There are certain questions which rarely get asked. And, since rarely asked, they receive little discourse. They are embarrassing to us all. To ask them means you might get an answer and the answer might be reasonable. And, therefore, some action might reasonably be expected, or even seem compelling. So better not to ask the questions at all. Certainly these are questions you won't hear discussed in the major media outlets.
"Oh, go ahead," someone says. "Go ahead. Nobody will pay much attention anyhow. We're all so inundated with mind-numbing and dumbing 'news' reports, analyses, talk-shows, etc., that any questions of any real significance will simply get glossed over, slopped over, or buried...so go ahead." "Okay, then, here are a few questions."
1.Why do we, as the richest nation in the history of the world, accept and allow homelessness and child poverty?
2.Why do we believe that being the gun capital and homicide capital of the planet makes us "safe"?
3.Why do we accept the purchase of political offices with funding of over 70% for both parties funds provided by special interests, lobbies, and corporate America?
4.What is the purpose of a cold-war-proportioned military budget, now that the Cold War has ended and, as William Greider writes, Our only serious adversary has evaporated into history?
5.Why did we become so outraged by the forced evacuations of the Kosovars but continue to ignore and violate treaties with the Native Americans our nation dispossessed?
6.Why have we allowed the ratio of CEO income to worker income to become wider and wider (the most extreme in the world) with no end in sight and with not so much as a whisper of protest?
7.Why are we willing to spend more on building new prisons than new schools?
8.When we fight vicious terrorists and nasty foreign leaders, where have they acquired their guns and weapons?
9.Who is the biggest manufacturer, exporter, and profiteer of guns and ammunition on the planet?
10.Why are we willing to base so much of our consumer comfort on the pitiful and obscene wages of Third World workers and child laborers?
Just some idle questions. I don't propose to have answers for these questions, although some of the answers are virtually embodied in the questions themselves. For example, we don't need to tolerate child poverty, homelessness, "purchased" elections, guns on the streets, etc.
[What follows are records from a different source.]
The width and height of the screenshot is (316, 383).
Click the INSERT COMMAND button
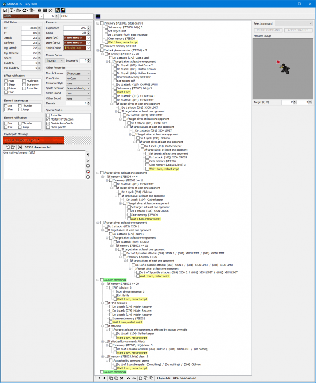click(x=268, y=30)
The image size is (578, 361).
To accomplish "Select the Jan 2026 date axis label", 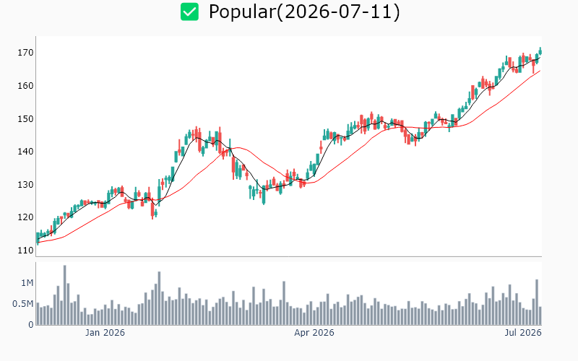I will [105, 333].
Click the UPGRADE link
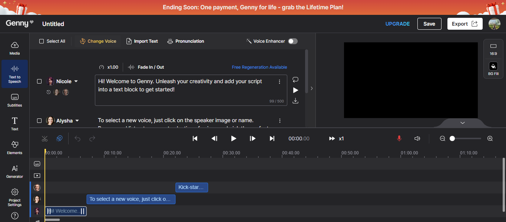The height and width of the screenshot is (222, 506). click(x=397, y=24)
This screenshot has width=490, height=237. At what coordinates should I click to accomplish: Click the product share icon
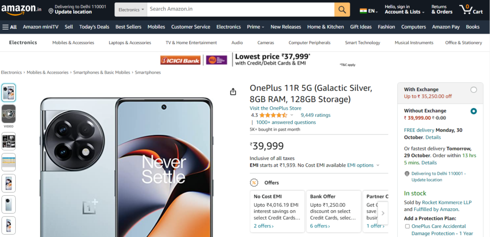tap(233, 91)
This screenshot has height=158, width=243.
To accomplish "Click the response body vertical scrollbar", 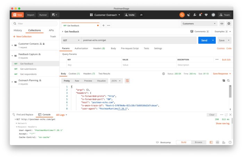I will pyautogui.click(x=230, y=91).
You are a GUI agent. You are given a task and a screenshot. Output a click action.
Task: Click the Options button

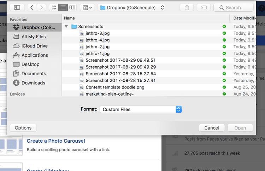tap(23, 128)
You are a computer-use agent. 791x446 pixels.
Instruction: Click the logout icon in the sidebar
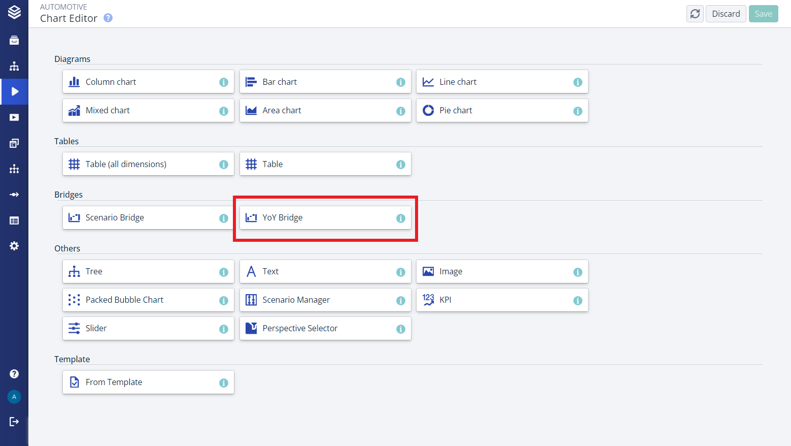point(14,422)
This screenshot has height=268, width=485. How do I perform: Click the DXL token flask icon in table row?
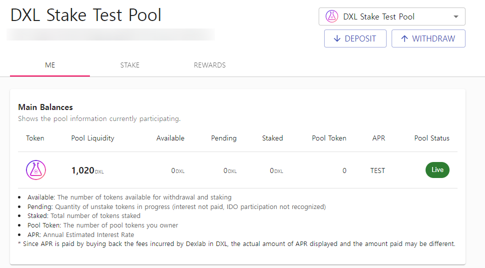(36, 170)
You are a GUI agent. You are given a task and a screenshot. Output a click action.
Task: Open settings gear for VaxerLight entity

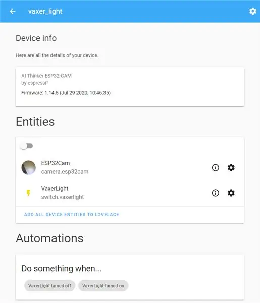(231, 193)
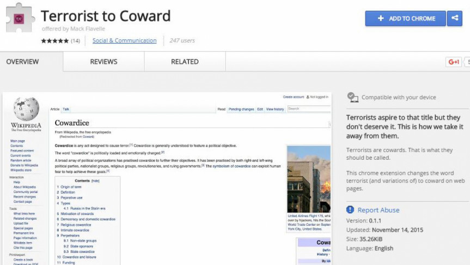Click the Wikipedia search field in screenshot

308,109
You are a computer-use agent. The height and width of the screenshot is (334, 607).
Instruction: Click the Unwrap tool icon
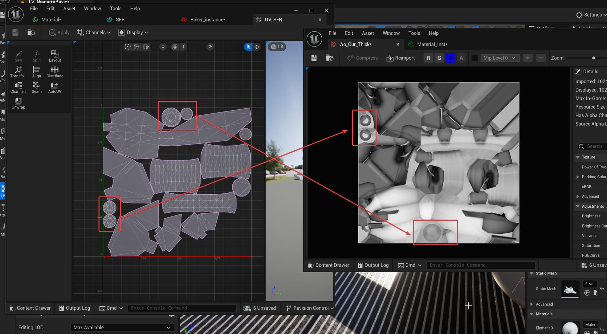point(18,103)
We have the funds and the political means to eliminate them all. What we lack is citizen interest and political leadership. The least we can do is to ask some difficult questions.
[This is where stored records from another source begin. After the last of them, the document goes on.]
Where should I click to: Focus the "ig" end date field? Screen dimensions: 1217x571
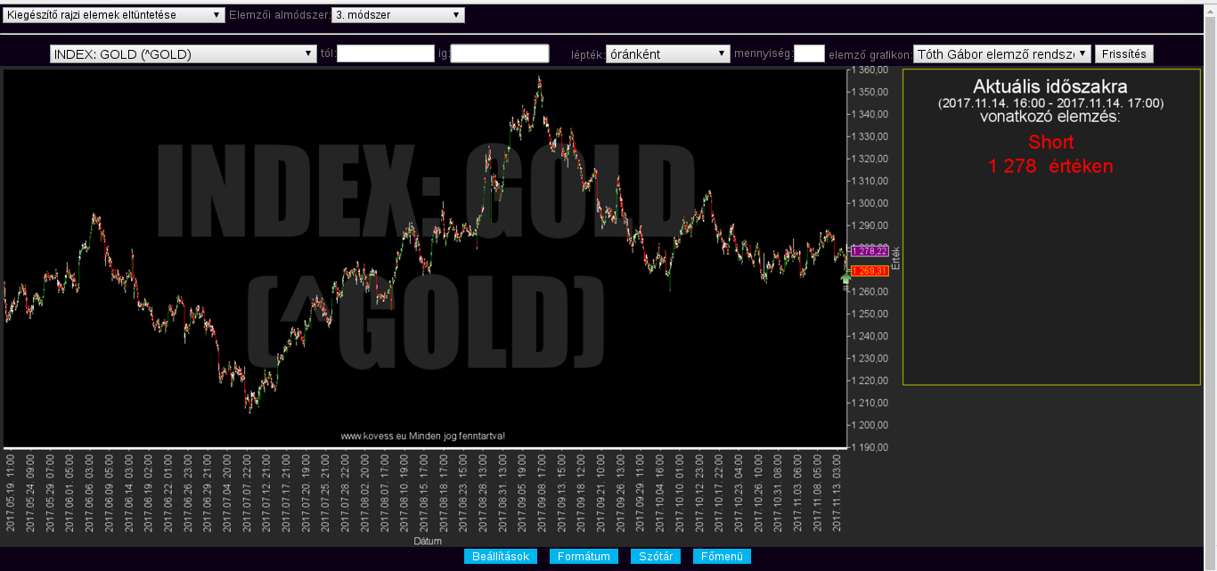[x=500, y=54]
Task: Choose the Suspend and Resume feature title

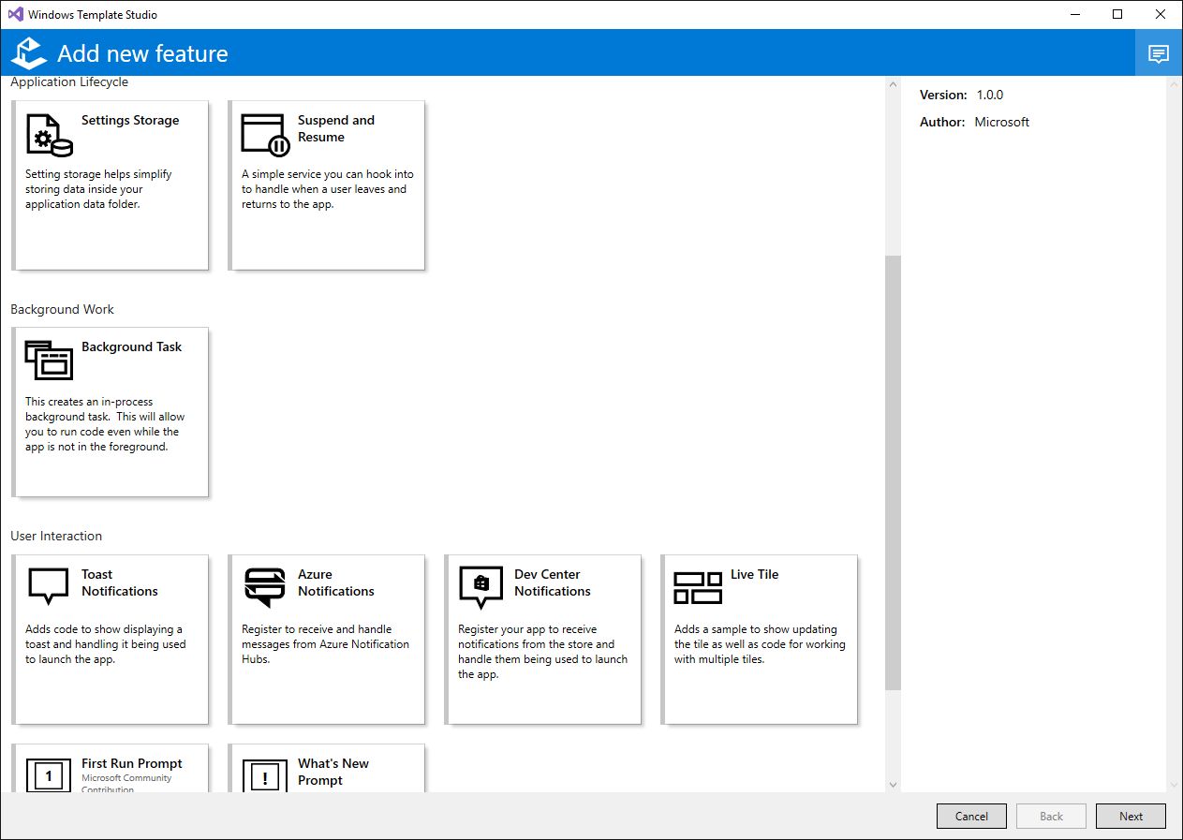Action: coord(335,128)
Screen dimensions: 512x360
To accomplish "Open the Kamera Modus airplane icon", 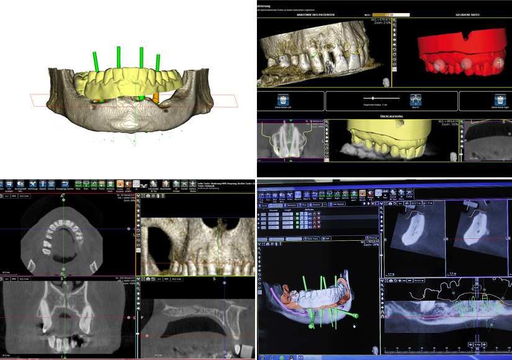I will [193, 184].
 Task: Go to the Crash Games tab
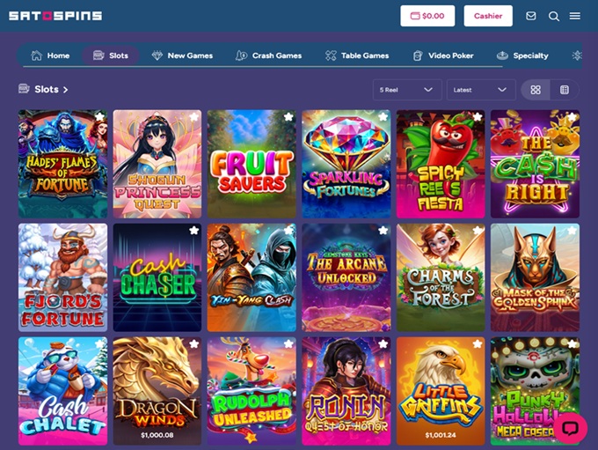click(268, 55)
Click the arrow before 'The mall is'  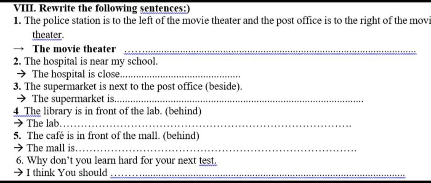point(19,148)
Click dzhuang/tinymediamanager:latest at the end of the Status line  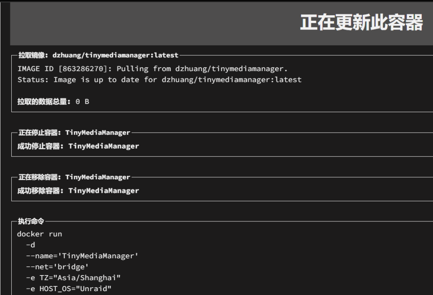click(x=231, y=80)
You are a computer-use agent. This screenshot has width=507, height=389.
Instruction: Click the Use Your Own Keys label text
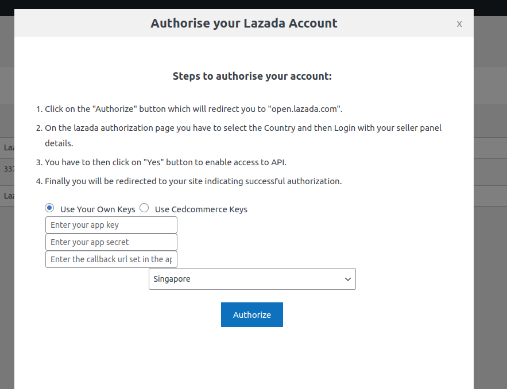point(98,209)
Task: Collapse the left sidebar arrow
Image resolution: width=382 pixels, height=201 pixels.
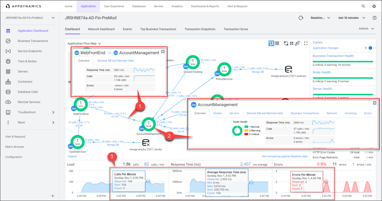Action: tap(53, 196)
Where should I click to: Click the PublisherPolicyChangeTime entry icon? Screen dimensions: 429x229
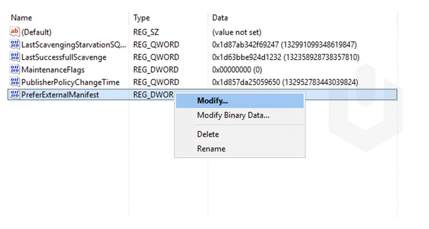[x=15, y=82]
Why is it then that the media generally avoids these question? Well, if you take a Chomsky-ish position, dismissed usually as paranoid-left-wing-extremism, then you might posit the following: the function of the media is to distract us from serious issues. By serious, I mean issues that might threaten the power structure of society as it is currently constituted. As it is, a few people, a few corporations wield inordinate power. They own the media. They hire the media pundits, and the pundits know their role: to entertain, to seem to discuss issues deeply but never to challenge the basic premises of our society which dictate that the rich stay rich (and get richer and richer), that the poor stay poor (after all, for the poor not to be poor would require some redistribution of wealth), and that the general public be convinced that ours is the best of all possible systems.
Of course, the government seems to be a key partner in all this. It, too, will not raise any of the above ten questions in any significant way. For it too is the "employee" of the real power brokers and corporate forces. Its function is to see that no significant legislation is ever passed that might redistribute power in any way other than the way it is.
Consequently, the government will give lip service to the needs of the poor, the need to rebuild inner cities and the needs of all citizens for adequate education and health care. Nonetheless, our legislators will not seek the tax revenues required to enact legislation which could address these problems. In fact, rather than raise taxes, since the "Reagan Revolution" the government has lowered income taxes, corporate taxes, capital gains taxes, and inheritance taxes. Rather than redistribute wealth, the government has seen to it that the wealthy keep more and more of their wealth as the disparity between rich and poor grows wider and wider.
In reality, the Congress and the President were hired by the power brokers not to significantly change anything. Certainly they will not change the absurd way that we have structured elections to go to the highest bidder. The elected officials know to whom they are beholden and it is not the ordinary voter or citizen.
And why is there so little public outrage, anger, or active efforts to change things? Perhaps because the public has not only been lulled into media-induced stupor, but also because there is an overall sense of hopelessness, a sense that the government is not responsive to real needs and that our politicians are bought, not very bright, and sometimes even corrupt.
So, forget those difficult questions; let's flip on the television and see what's the latest scandal or piece of gossip.